Targeted surveys provide information on potential food hazards and enhance the Canadian Food Inspection Agency's (CFIA's) routine monitoring programs. These surveys provide evidence regarding the safety of the food supply, identify potential emerging hazards, and contribute new information and data to food categories where it may be limited or non-existent. They are often used by the CFIA to focus surveillance on potential areas of higher risk. Surveys can also help to identify trends and provide information about how industry complies with Canadian regulations.

Food allergies can affect people of all ages but are particularly common in children. Food allergens can represent a serious or life threatening health risk for allergic individuals. Allergens can be found in food due to their presence in the raw ingredients or they can be accidentally introduced along the food production chain due to cross contamination. Regardless of the source of the allergens, industry must ensure that the food produced is safe for human consumption, either by complying with specific Canadian regulations where applicable or by keeping the levels as low as reasonably possible.

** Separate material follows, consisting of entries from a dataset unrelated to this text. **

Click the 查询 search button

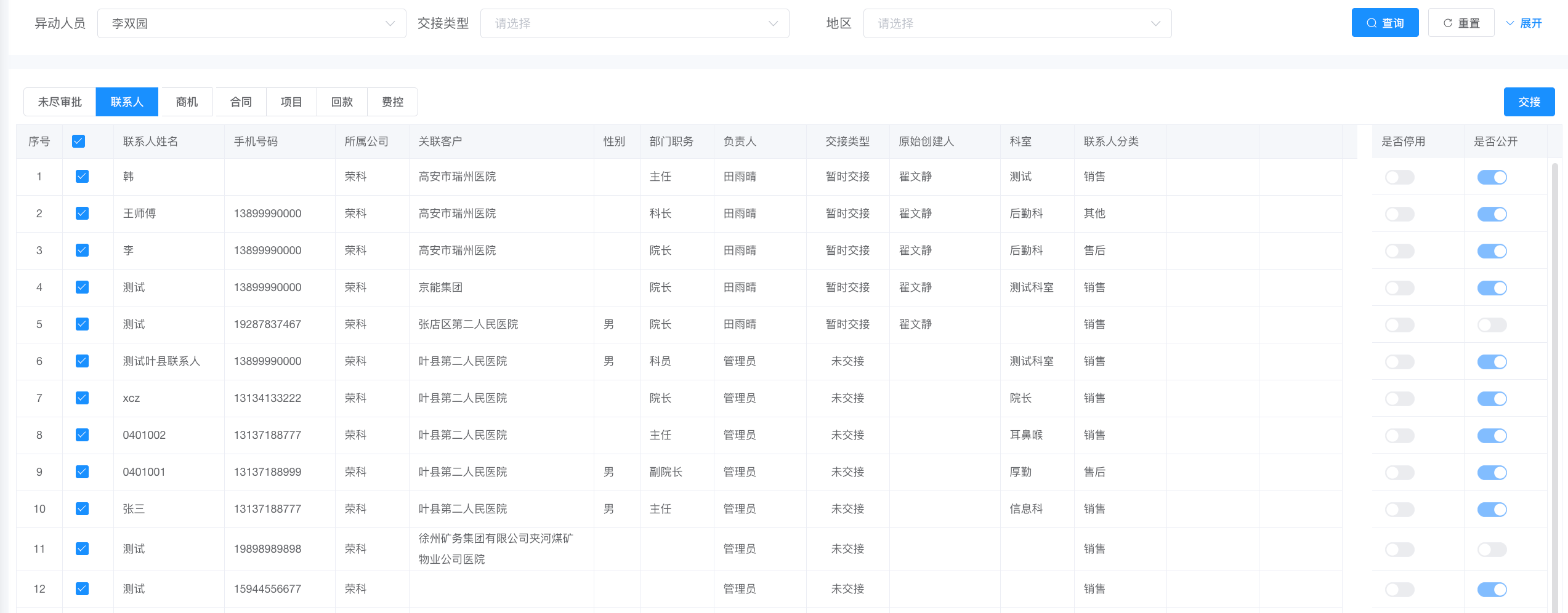coord(1384,23)
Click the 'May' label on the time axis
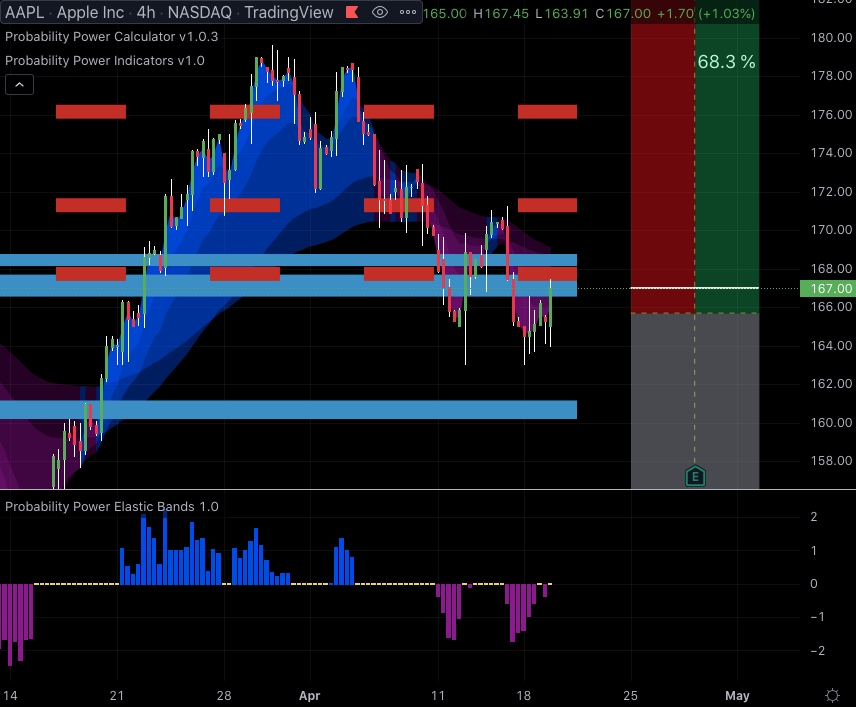This screenshot has width=856, height=707. tap(737, 695)
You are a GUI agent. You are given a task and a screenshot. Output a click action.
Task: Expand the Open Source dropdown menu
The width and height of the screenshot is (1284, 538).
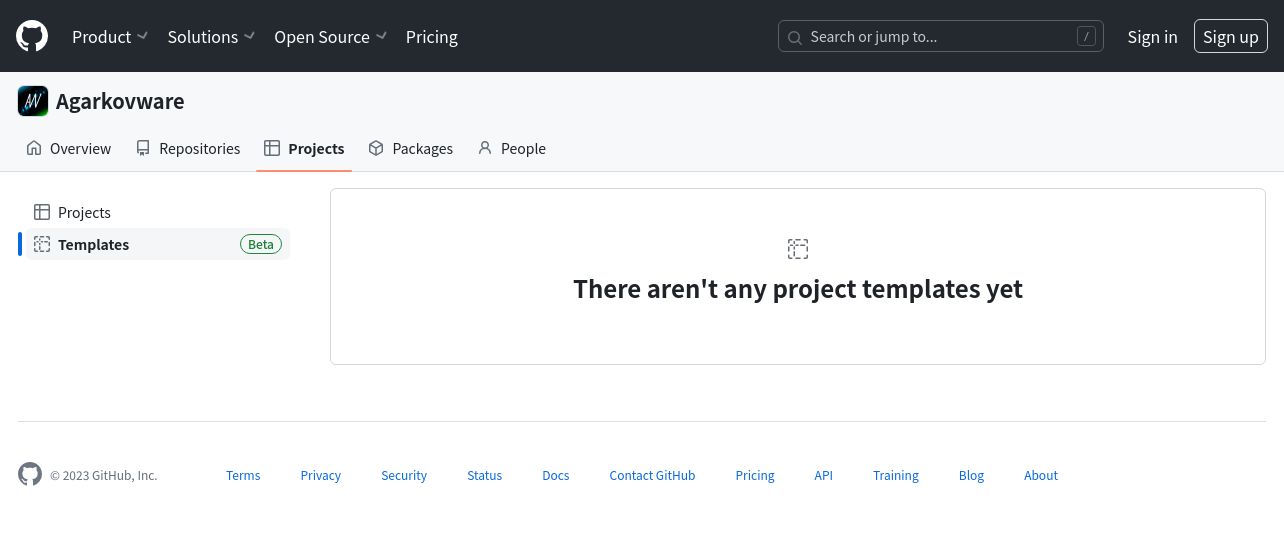pyautogui.click(x=331, y=36)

The main objective of this survey was to obtain baseline information regarding the presence and levels of undeclared peanut inhummus products. 200 samples were tested, and none were found to contain undeclared peanuts.

Any positive results found with these surveys are forwarded to the CFIA's Office of Food Safety and Recall (OFSR) to determine if the levels found would pose a health concern to allergic individuals. The extent of the follow-up actions taken by CFIA is based on the seriousness of the contamination and the resulting health concern as determined by a health risk assessment.

What are targeted surveys

Targeted surveys are used by the CFIA to focus its surveillance activities on areas of higher health risk. The information gained from these surveys provides support for the allocation and prioritization of the Agency's activities to areas of greater concern. Targeted surveys are a valuable tool for generating information on certain hazards in foods, identifying and characterizing new and emerging hazards, informing trend analysis, prompting and refining health risk assessments, highlighting potential contamination issues, as well as assessing and promoting compliance with Canadian regulations.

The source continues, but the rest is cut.